The practical application of this research lies in optimizing self-compacting concrete (SCC) mix designs for sustainable construction. By leveraging advanced machine learning models such as AdaBoost, KNN, and Random Forest, construction engineers and material scientists can accurately predict the compressive strength of SCC containing industrial by-products like lightweight expandable clay aggregate, ground granulated blast furnace slag, and incinerated bio-medical waste ash. This predictive capability reduces reliance on extensive experimental trials, saving time, costs, and resources while ensuring that concrete formulations meet structural performance requirements. In real-world construction, these models enable precise proportioning of sustainable materials, reducing the need for traditional cement and aggregate, thereby lowering carbon emissions. The ability to tailor SCC mixtures to specific project requirements ensures improved durability, reduced maintenance, and enhanced workability, particularly in infrastructure projects that demand high-performance concrete. The integration of machine learning into concrete mix design also facilitates automation in the construction industry, allowing for intelligent decision-making in material selection and optimization. Additionally, this research supports circular economy initiatives by promoting the reuse of industrial waste materials, minimizing landfill disposal, and reducing the environmental impact of construction activities. By ensuring high prediction accuracy and efficient material utilization, these models contribute to the advancement of eco-friendly construction practices, making sustainable SCC a viable and cost-effective alternative for modern infrastructure development.

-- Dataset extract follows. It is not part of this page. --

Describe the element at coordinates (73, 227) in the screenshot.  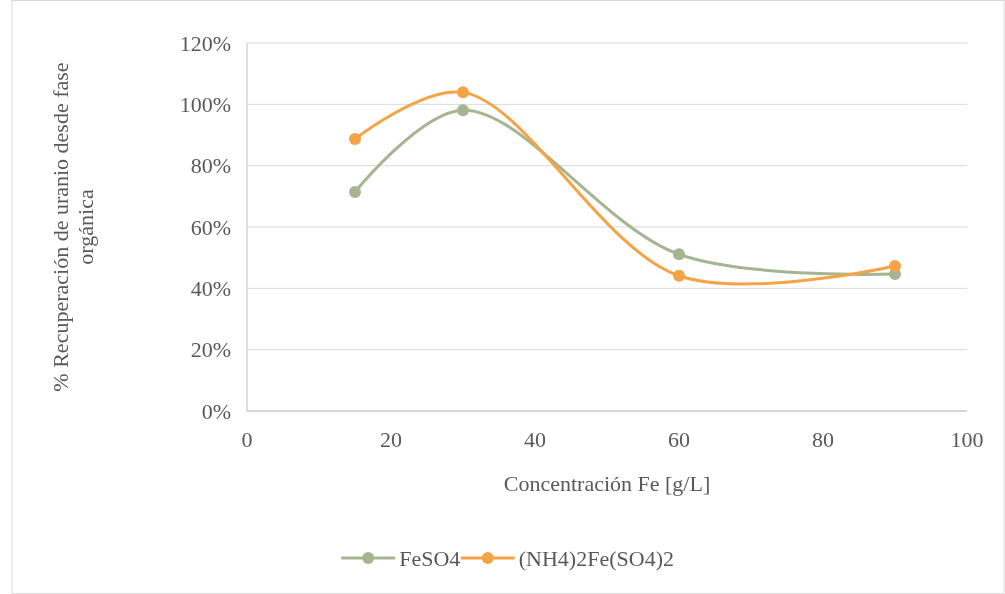
I see `y-axis-title: % Recuperación de uranio desde fase orgánica` at that location.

Recommendation for future research focus

Future research on self-compacting concrete (SCC) should focus on the integration of advanced machine learning techniques to optimize mix design and predict mechanical properties with greater accuracy. Investigating the long-term durability and performance of SCC incorporating various sustainable materials such as lightweight aggregates, industrial by-products, and bio-based additives is essential for ensuring structural reliability and environmental benefits. Further exploration into the rheological behavior and microstructural evolution of SCC mixtures under different curing conditions and environmental exposures can provide valuable insights into their long-term performance. The development of novel binder systems, including geopolymer-based alternatives and alternative supplementary cementitious materials (SCMs), should be explored to enhance sustainability and reduce carbon emissions. Additionally, future studies should evaluate the economic feasibility and life-cycle assessment of SCC incorporating recycled aggregates and industrial waste to support large-scale implementation. Research should also emphasize the improvement of SCC’s mechanical properties, including impact resistance, tensile strength, and shrinkage control, by utilizing nanomaterials, fibers, and hybrid reinforcement strategies. The application of SCC in extreme environmental conditions, such as high temperatures, freeze–thaw cycles, and aggressive chemical exposures, warrants further investigation to ensure its adaptability in diverse construction scenarios. Lastly, the combination of SCC with digital construction technologies such as 3D printing and automated placement methods could revolutionize modern construction by enhancing efficiency, precision, and sustainability.